Surviving in the snow


This place (Sunrise) has actually done a rather good job of operating through out a major blizzard. Quite a few of the caretakers stayed here so that they could work, as did the chef and the maintenance guy (and, for some unknown reason, the activities director! I guess she stayed to ensure that someone was always available to lead us in “I Been Workin’ on the Railroad”!) There hasn’t been any significant inconvenience to the residents at all. Breakfast was ½ hour late this morning, but people, though cranky, seemed to survive.

Although, I think what helped me a lot was getting the night shift to get me up and dressed at 6AM, before they left.

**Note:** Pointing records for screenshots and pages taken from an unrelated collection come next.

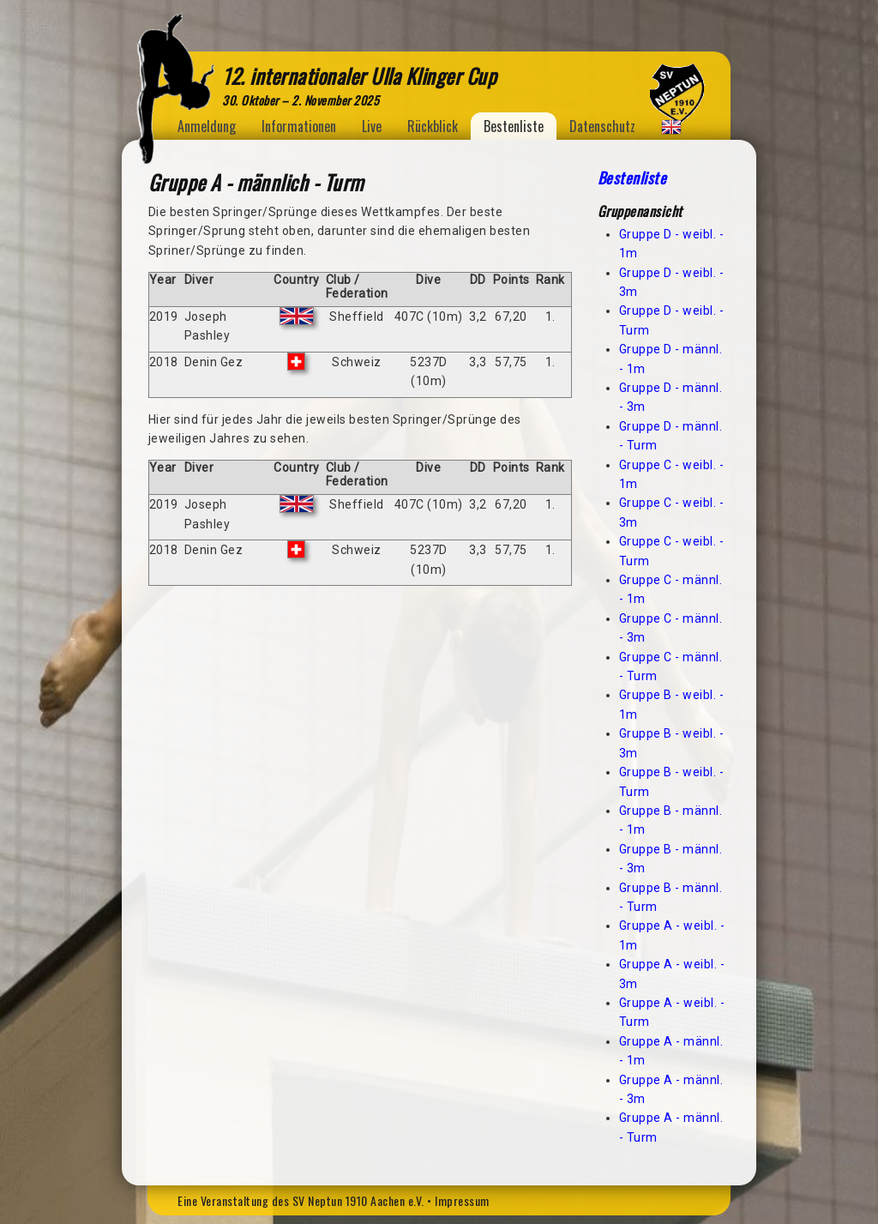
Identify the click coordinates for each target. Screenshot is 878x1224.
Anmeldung (206, 126)
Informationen (299, 126)
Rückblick (432, 126)
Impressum (462, 1200)
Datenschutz (602, 126)
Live (372, 126)
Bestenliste (514, 126)
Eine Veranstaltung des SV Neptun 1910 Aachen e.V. (300, 1200)
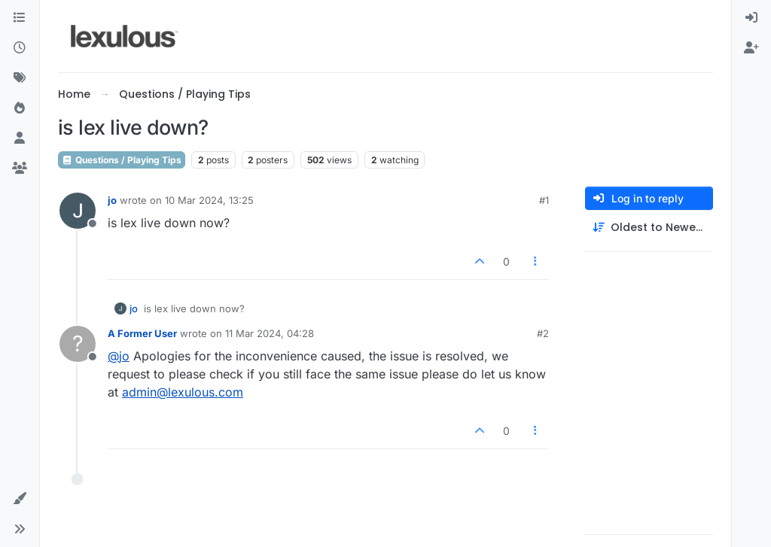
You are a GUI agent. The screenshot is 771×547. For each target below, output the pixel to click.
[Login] (751, 18)
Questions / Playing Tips (121, 160)
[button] (19, 499)
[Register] (751, 48)
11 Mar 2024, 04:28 (269, 333)
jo (112, 200)
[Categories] (19, 18)
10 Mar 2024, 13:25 (209, 200)
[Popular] (19, 108)
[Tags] (19, 78)
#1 (544, 200)
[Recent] (19, 48)
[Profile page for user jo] (77, 211)
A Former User (142, 333)
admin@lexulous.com (182, 392)
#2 (543, 333)
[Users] (19, 138)
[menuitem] (751, 18)
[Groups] (19, 169)
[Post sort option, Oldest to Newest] (649, 227)
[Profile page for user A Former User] (77, 344)
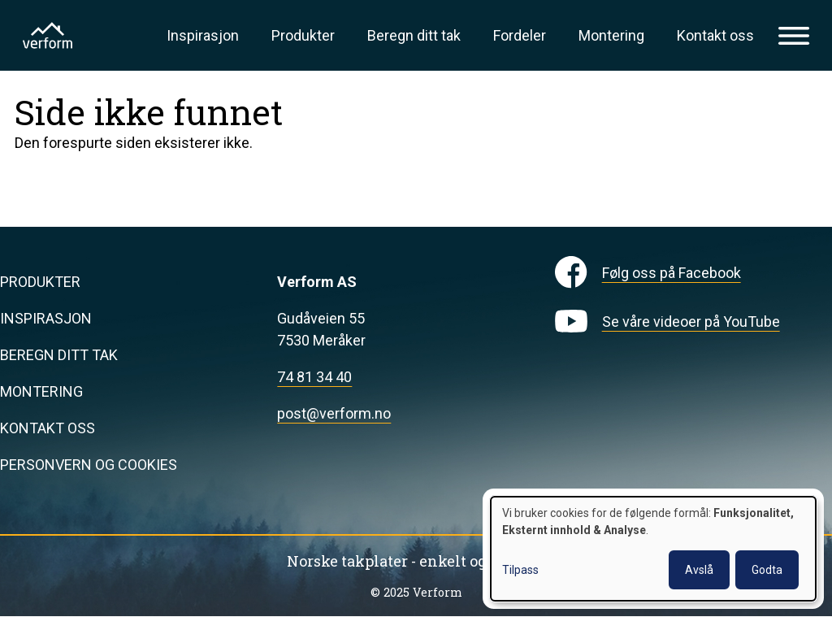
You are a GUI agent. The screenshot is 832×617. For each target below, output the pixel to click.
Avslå (699, 569)
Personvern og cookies (88, 464)
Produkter (303, 35)
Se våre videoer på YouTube (691, 321)
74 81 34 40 (314, 376)
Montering (611, 35)
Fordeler (519, 35)
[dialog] (653, 549)
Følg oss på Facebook (671, 272)
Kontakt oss (715, 35)
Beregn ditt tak (414, 35)
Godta (767, 569)
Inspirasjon (203, 35)
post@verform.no (334, 413)
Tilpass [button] (520, 569)
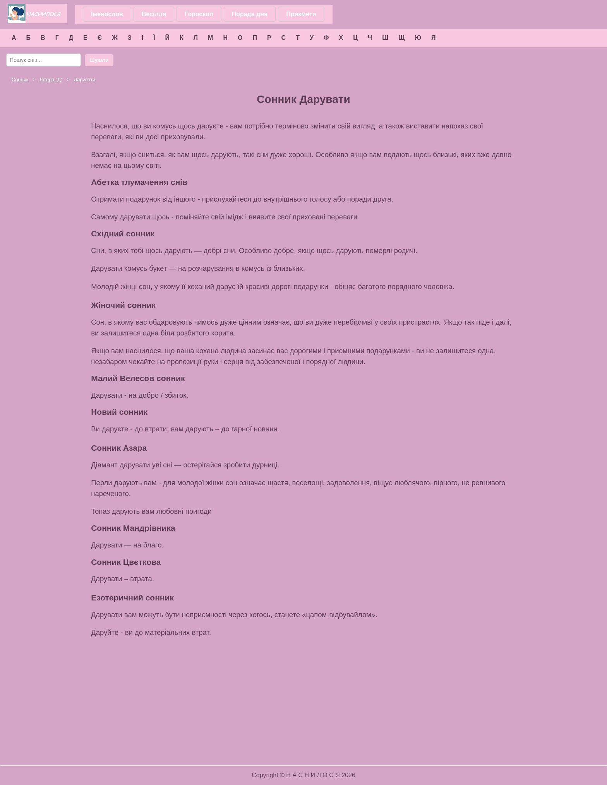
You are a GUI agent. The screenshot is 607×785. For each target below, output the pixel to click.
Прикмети (301, 14)
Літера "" (51, 79)
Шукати (99, 60)
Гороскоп (199, 14)
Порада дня (250, 14)
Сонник (20, 79)
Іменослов (107, 14)
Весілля (154, 14)
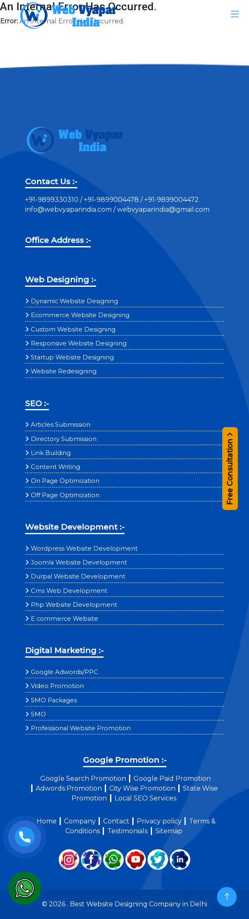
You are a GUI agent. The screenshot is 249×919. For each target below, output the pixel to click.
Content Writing (55, 467)
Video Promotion (57, 686)
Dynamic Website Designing (74, 301)
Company (80, 821)
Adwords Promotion (69, 788)
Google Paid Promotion (172, 778)
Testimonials (127, 831)
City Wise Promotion (142, 788)
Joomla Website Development (79, 562)
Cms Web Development (69, 590)
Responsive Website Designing (79, 343)
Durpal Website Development (78, 576)
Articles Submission (60, 424)
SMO (38, 714)
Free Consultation (230, 465)
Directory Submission (64, 439)
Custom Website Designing (73, 329)
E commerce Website (64, 618)
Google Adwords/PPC (64, 672)
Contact (116, 821)
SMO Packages (54, 700)
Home (47, 821)
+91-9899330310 (52, 199)
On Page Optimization (65, 481)
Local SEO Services (145, 798)
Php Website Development (74, 604)
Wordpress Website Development (84, 548)
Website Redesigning (64, 371)
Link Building (51, 453)
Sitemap (168, 831)
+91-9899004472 (171, 199)
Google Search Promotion (83, 778)
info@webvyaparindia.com (69, 209)
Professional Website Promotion (81, 728)
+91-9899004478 (112, 199)
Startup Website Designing (72, 357)
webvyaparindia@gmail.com (163, 209)
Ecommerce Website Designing (80, 315)
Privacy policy (159, 821)
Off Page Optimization (65, 495)
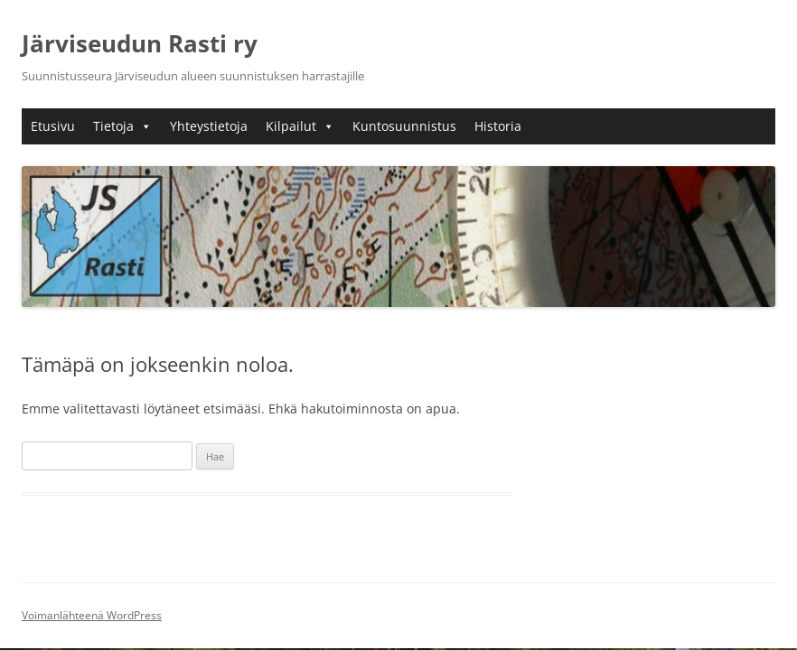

Otherwise I’d have to wait for the morning shift to get here and get to work. The other woman in a wheelchair who they have to get up with a Hoyer lift (a large machine that lifts me up out of bed in a sling and then puts me back down in a my electric wheelchair) had not shown up in the dining room yet even by the time I left.

Actually, most of the residents are so out of it that they probably don’t even know it snowed. If they bother to do so, they can see the snow out the dining room window, but it still just doesn’t seem to register with them.

One little sweet lady that sits by the window forgets the second that she looks away from the window that it has snowed. Every time she looks out the window anew (4 or 5 times an hour) she says, “My, what a lot of snow. Looks cold, doesn’t it? When we were children, we loved to play in the snow, didn’t we? We never got cold!!” Every time you pass her or look at her, she is at some varying point in this same conversation, and if one tries to say anything back or answer any of her questions, she just gets confused.

I guess it is better to be oblivious to the snow than to have to deal with it!